● **LIST OF TASKS**
1. Reproduce the data listing entries word for word, from the first entry through the line containing "LOURDES is located at coordinates (283, 103).".
2. Pick up the piece on the Canadian Beef Check-Off Agency after its last sentence and keep writing.

● **SELECTED EXCERPT**
----------

The Canadian Beef Check-Off Agency (CBCA), called the Canadian Beef Cattle Research, Market Development and Promotion Agency until 2017, operates the Canadian Beef Cattle Check-Off (CBCC).

Synopsis

The agency is funded by a levy on Canadian cattle sales to support research and marketing of beef products. Its activities are supervised by the Farm Products Council of Canada. It is governed by a geographically-representative 16-member Board of Directors.

The CBCA funds bodies like Canada Beef and the Beef Cattle Research Council (BCRC). The BCRC listed the agency as one of the "Industry Stakeholders Represented at the BCRC Workshops" in the Canadian Beef Research and Technology Transfer Strategy 2018 - 2023 document.

A March 2015 article about the Canadian Beef Centre of Excellence noted the agency had incorporated the Beef Information Centre (BIC) and Canada Beef Export Federation (CBEF) into one big organization and its given that thing the name Canada Beef.

----------

Data listing:
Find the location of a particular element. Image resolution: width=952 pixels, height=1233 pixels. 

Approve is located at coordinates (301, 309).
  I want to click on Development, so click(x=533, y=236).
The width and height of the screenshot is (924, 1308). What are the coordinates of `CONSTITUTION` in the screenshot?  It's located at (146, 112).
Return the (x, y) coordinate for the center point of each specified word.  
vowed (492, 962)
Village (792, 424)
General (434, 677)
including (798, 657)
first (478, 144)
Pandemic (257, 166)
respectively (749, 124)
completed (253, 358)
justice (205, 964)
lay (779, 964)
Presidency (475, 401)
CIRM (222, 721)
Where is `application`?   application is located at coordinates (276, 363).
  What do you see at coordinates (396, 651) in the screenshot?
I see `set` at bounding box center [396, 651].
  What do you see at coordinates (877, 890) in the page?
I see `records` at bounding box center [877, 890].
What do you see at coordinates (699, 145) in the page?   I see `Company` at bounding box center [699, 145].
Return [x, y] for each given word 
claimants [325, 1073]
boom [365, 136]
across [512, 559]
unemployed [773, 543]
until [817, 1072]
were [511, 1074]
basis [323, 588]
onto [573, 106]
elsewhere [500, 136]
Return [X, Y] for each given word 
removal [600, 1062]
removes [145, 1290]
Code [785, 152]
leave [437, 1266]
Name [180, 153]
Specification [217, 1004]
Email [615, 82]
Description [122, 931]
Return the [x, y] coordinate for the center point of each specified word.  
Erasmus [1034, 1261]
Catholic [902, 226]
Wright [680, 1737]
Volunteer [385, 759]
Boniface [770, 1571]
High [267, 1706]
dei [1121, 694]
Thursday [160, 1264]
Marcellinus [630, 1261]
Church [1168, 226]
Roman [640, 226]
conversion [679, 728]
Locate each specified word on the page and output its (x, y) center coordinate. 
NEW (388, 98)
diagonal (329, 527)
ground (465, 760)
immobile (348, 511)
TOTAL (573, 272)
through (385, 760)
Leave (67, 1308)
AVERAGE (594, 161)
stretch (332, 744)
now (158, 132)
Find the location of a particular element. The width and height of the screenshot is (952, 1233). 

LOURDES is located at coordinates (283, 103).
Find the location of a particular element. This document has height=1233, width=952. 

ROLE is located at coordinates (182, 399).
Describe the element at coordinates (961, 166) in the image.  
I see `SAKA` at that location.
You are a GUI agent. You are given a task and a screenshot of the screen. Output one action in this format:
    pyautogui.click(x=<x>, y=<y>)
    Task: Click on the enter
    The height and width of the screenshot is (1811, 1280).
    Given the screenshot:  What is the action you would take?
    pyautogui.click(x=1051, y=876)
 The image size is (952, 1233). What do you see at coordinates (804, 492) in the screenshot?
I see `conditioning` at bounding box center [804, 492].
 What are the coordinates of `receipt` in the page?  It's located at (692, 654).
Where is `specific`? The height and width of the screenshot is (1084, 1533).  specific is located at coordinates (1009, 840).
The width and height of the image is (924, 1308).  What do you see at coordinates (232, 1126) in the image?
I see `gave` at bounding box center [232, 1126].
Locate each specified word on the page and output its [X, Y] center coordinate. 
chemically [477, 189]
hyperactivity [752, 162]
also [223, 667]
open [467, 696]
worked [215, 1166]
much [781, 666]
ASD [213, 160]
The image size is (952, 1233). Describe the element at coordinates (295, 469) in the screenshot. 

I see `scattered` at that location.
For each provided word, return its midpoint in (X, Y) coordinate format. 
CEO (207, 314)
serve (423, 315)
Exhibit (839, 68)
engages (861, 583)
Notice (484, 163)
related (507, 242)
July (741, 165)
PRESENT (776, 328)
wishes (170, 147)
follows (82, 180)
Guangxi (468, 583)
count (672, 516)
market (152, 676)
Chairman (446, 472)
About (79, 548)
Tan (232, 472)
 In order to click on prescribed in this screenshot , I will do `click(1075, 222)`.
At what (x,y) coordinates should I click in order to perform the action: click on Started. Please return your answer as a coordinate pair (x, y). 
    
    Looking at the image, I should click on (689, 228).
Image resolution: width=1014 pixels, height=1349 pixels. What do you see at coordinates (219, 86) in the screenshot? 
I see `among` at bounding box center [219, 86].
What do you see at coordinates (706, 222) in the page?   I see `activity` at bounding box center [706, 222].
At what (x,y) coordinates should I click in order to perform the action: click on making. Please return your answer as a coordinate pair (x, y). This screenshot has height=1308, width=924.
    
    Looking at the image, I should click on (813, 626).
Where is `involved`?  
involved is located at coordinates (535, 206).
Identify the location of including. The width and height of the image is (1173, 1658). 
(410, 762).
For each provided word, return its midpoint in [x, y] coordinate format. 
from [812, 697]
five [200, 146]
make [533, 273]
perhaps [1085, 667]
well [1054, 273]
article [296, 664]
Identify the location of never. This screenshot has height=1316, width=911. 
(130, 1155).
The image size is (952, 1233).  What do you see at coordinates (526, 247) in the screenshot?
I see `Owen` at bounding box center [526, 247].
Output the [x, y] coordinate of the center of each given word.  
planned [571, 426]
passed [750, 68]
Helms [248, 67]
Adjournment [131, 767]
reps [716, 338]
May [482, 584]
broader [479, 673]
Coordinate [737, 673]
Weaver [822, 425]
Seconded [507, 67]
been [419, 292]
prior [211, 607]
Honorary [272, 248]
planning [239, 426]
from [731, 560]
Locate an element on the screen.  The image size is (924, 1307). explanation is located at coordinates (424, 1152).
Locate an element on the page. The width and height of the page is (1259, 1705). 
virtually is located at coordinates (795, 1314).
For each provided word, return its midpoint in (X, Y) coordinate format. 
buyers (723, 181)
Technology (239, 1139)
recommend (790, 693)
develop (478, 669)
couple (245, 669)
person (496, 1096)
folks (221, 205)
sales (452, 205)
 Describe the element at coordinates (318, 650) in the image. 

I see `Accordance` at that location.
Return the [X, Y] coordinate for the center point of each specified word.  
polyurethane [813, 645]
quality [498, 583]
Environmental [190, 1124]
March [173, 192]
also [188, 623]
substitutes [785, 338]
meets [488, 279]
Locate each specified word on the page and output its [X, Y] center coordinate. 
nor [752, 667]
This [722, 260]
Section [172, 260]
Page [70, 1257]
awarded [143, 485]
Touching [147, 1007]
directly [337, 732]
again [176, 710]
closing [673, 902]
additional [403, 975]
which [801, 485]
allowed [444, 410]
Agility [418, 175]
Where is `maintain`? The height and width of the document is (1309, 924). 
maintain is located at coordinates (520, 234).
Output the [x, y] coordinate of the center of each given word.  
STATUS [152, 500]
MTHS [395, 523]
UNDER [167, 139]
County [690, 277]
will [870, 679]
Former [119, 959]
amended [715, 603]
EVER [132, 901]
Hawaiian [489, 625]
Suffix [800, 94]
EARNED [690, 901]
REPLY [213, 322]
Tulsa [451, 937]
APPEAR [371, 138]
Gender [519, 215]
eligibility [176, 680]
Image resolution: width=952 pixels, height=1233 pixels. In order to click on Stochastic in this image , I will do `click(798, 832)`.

----------

● **SET OF ANSWERS**
1.
Find the location of a particular element. Image resolution: width=952 pixels, height=1233 pixels. 

Approve is located at coordinates (301, 309).
  I want to click on Development, so click(x=533, y=236).
The width and height of the screenshot is (924, 1308). What are the coordinates of `CONSTITUTION` in the screenshot?  It's located at (146, 112).
Return the (x, y) coordinate for the center point of each specified word.  
vowed (492, 962)
Village (792, 424)
General (434, 677)
including (798, 657)
first (478, 144)
Pandemic (257, 166)
respectively (749, 124)
completed (253, 358)
justice (205, 964)
lay (779, 964)
Presidency (475, 401)
CIRM (222, 721)
Where is `application`?   application is located at coordinates (276, 363).
  What do you see at coordinates (396, 651) in the screenshot?
I see `set` at bounding box center [396, 651].
  What do you see at coordinates (877, 890) in the page?
I see `records` at bounding box center [877, 890].
What do you see at coordinates (699, 145) in the page?   I see `Company` at bounding box center [699, 145].
Return [x, y] for each given word 
claimants [325, 1073]
boom [365, 136]
across [512, 559]
unemployed [773, 543]
until [817, 1072]
were [511, 1074]
basis [323, 588]
onto [573, 106]
elsewhere [500, 136]
Return [X, Y] for each given word 
removal [600, 1062]
removes [145, 1290]
Code [785, 152]
leave [437, 1266]
Name [180, 153]
Specification [217, 1004]
Email [615, 82]
Description [122, 931]
Return the [x, y] coordinate for the center point of each specified word.  
Erasmus [1034, 1261]
Catholic [902, 226]
Wright [680, 1737]
Volunteer [385, 759]
Boniface [770, 1571]
High [267, 1706]
dei [1121, 694]
Thursday [160, 1264]
Marcellinus [630, 1261]
Church [1168, 226]
Roman [640, 226]
conversion [679, 728]
Locate each specified word on the page and output its (x, y) center coordinate. 
NEW (388, 98)
diagonal (329, 527)
ground (465, 760)
immobile (348, 511)
TOTAL (573, 272)
through (385, 760)
Leave (67, 1308)
AVERAGE (594, 161)
stretch (332, 744)
now (158, 132)
Find the location of a particular element. The width and height of the screenshot is (952, 1233). 

LOURDES is located at coordinates (283, 103).

2.
The CBCA's AGM business is hosted at the annual Canadian Beef Industry Conference, which was inaugurated in 2016 when both Rachel Notley and Justin Trudeau were in power. The 2018 CBIC was held in London, Ontario.

Cattlemen have paid the CBCC levy of $2.50 per head since April 2012. It is payable by producers who feed, slaughter and sell their own cattle.  The CBCA flows from the Farm Products Agencies Act (R.S. 1985, c. F-4) through SOR/2002-48.

Leadership

2017
 Jeff Smith (Alberta)
 Doug Sawyer (Alberta)
 Linda Allison (British Columbia) chair
 Heinz Reimer (Manitoba) vice-chair

2018
Heinz Reimer took over the chair in 2018. The change in leadership included Chad Ross of Saskatchewan as vice-chair, Larry Weatherby of Nova Scotia as governance chair, and Lonnie Lake as finance chair.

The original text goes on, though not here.